Discussion in 'Scripting' started by Willy-The-Kid, Jun 25, 2015.

  1. Willy-The-Kid

    Willy-The-Kid

    Joined:
    May 11, 2015
    Posts:
    32
    Hello.

    Following the "Optimizing Graphics performance Manual", I would like to combine meshs similar meshs to save some CPU calculations.

    In my case, I have a set of trees generated around my map, theses trees can be attacked by the player and destroyed. Theses tree share the same material and have 3 states, "New", "Broken" and "Destroyed", each state has is own mesh but still share the same texture.

    I have two questions about it.

    1 : If I combine thoses trees, does each tree still keep his own collision box and scripts or does it make all tree to be one single game object ? Will each tree still be able to change his own state ?
    2 : If I combine all trees into one mesh, does trees that are out of the screen will still be ignored for rendering ?


    Thanks for your help.
     
  2. karl_jones

    karl_jones

    Unity Technologies

    Joined:
    May 5, 2015
    Posts:
    7,851
    Hi,

    For what you need I would not recommend joining the meshes by hand(in a 3D modelling package). You will need to create colliders by hand(or script) if you need one per tree, the same goes for scripts and the entire mesh will need to be rendered even the parts not on screen.
    You should set your trees to be static so they can beneift from static batching - read about it here
     
    Willy-The-Kid likes this.
  3. Willy-The-Kid

    Willy-The-Kid

    Joined:
    May 11, 2015
    Posts:
    32
    Hello karl.jones

    Thanks for your answer. I'm just a little confused by the doc you linked.
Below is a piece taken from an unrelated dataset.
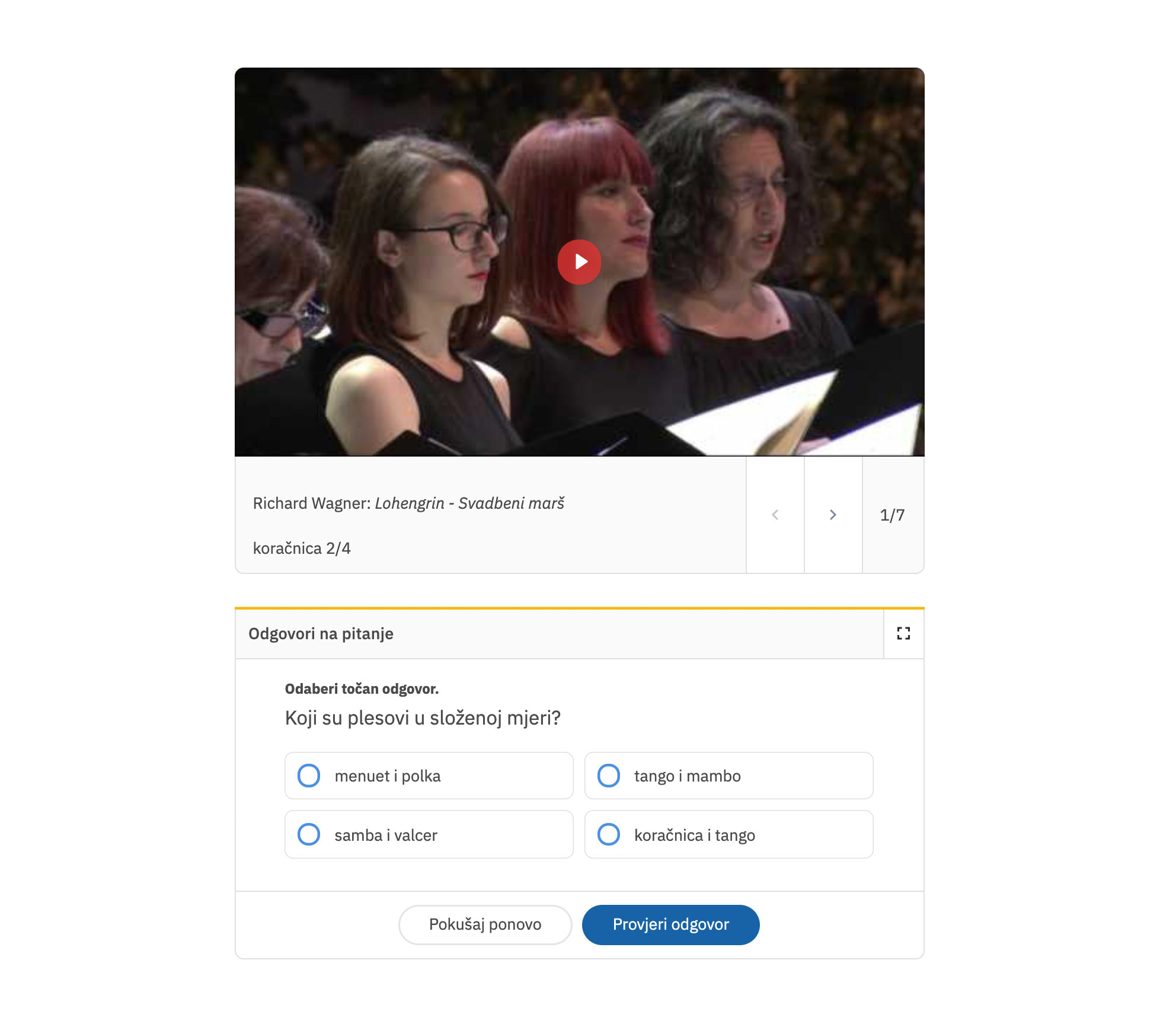The image size is (1176, 1027).
Task: Click the video thumbnail of choir singers
Action: [x=579, y=261]
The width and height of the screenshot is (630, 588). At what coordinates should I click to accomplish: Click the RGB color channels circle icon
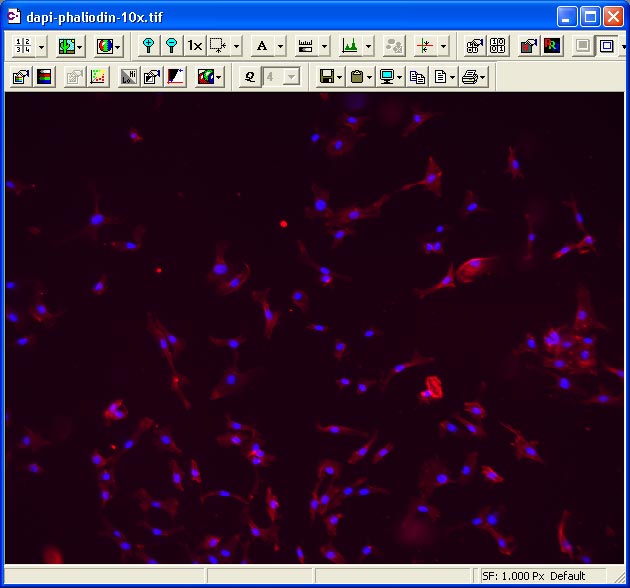(104, 46)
    There is multiple clues here that let me think this is not for my case :
    1 - I do not create the level in editor, instead I do have a procedural system that will places trees around the map in different place each time the game starts (this suppose that the transform moves one time in the game, once at start)
    2 - Once the level as been generated, trees does not move their transform, but they do have animations. Is that a limitation?
    3 - Trees can changes their mesh during the game (going from "New state" to "Broken state"). It's still the same game object, but it's not the same mesh displayed.

    Let me know if I'm wrong, I'ld love to benefit from static batching :)
    Thanks.
     
  4. Baste

    Baste

    Joined:
    Jan 24, 2013
    Posts:
    6,201
    Static batching are by nature batching of objects that are static - they don't move. If you animate your trees, they're definitely moving.
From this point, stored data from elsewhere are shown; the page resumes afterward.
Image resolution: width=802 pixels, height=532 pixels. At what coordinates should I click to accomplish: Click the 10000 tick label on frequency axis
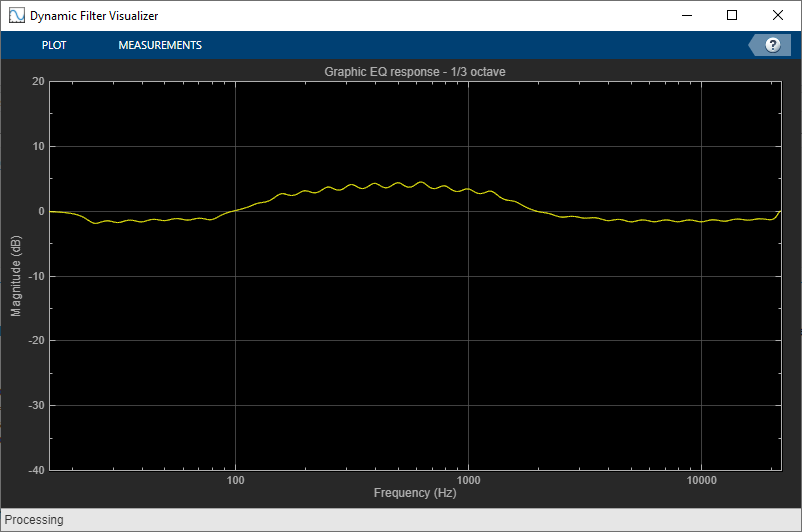coord(702,480)
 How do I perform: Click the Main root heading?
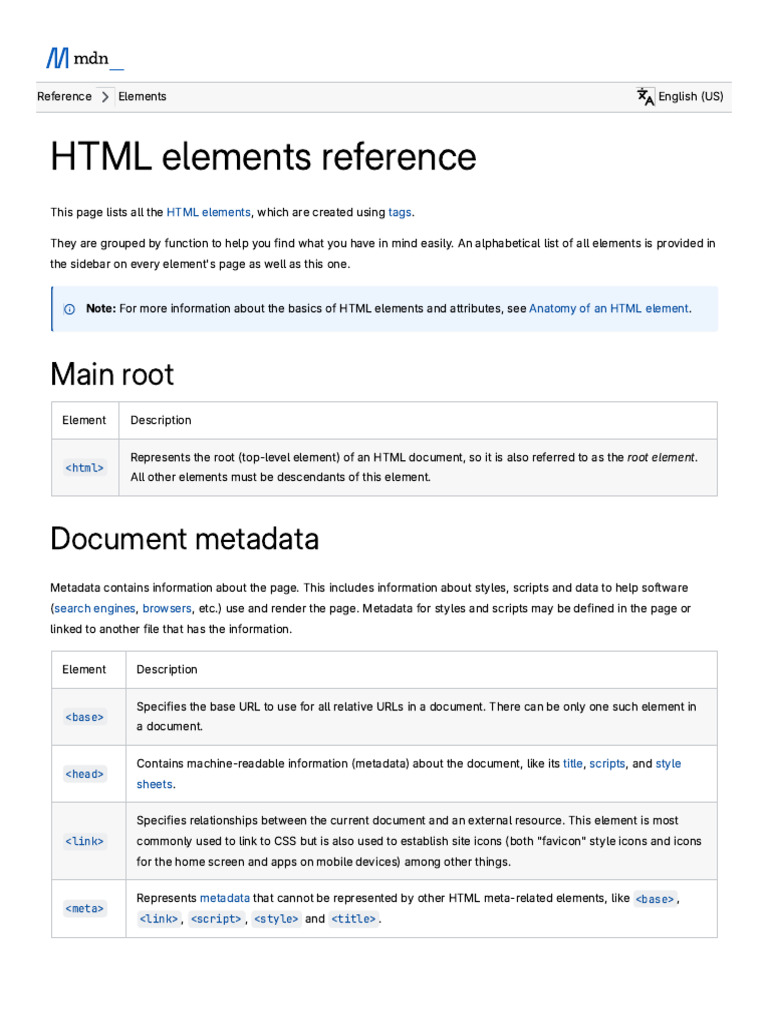point(112,375)
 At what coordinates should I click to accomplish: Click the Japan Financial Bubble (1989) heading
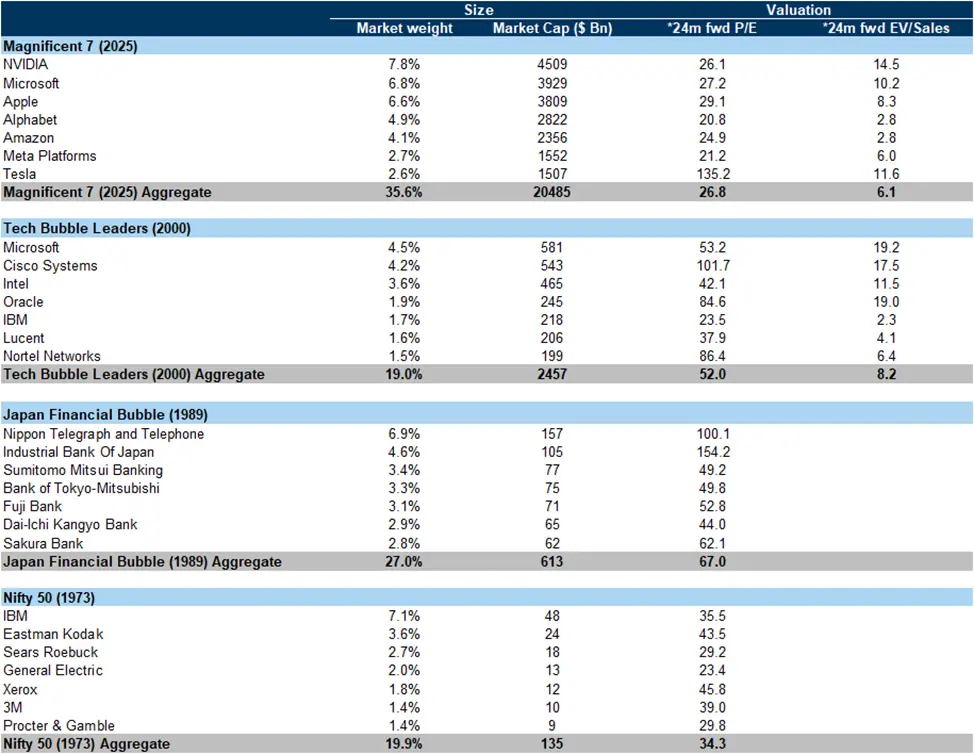click(105, 414)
    What you can get, on the other hand, is dynamic batching, which batches together moving objects. The link karl.jones posted contains info about dynamic batching. See the information there about how to make objects do dynamic batching. Try to set up your trees to benefit, and check the frame debugger to see if they're getting drawn in the same call.

    For performance, it's just as important to make sure that each individual tree is a single mesh. Note that if you have several materials (several submeshes), you'll get several draw calls per tree.
     
    karl_jones and Willy-The-Kid like this.
  5. karl_jones

    karl_jones

    Unity Technologies

    Joined:
    May 5, 2015
    Posts:
    7,851
    Hi Willy,

    I interpreted you OP as you doing this outside of Unity such as a 3d modelling program so I assumed they would not move or be placed procedurally etc.
    So static batching will not work however dynamic batching should be fine. You could also benefit from creating LODs if the trees are particularly detailed.
     
    Willy-The-Kid likes this.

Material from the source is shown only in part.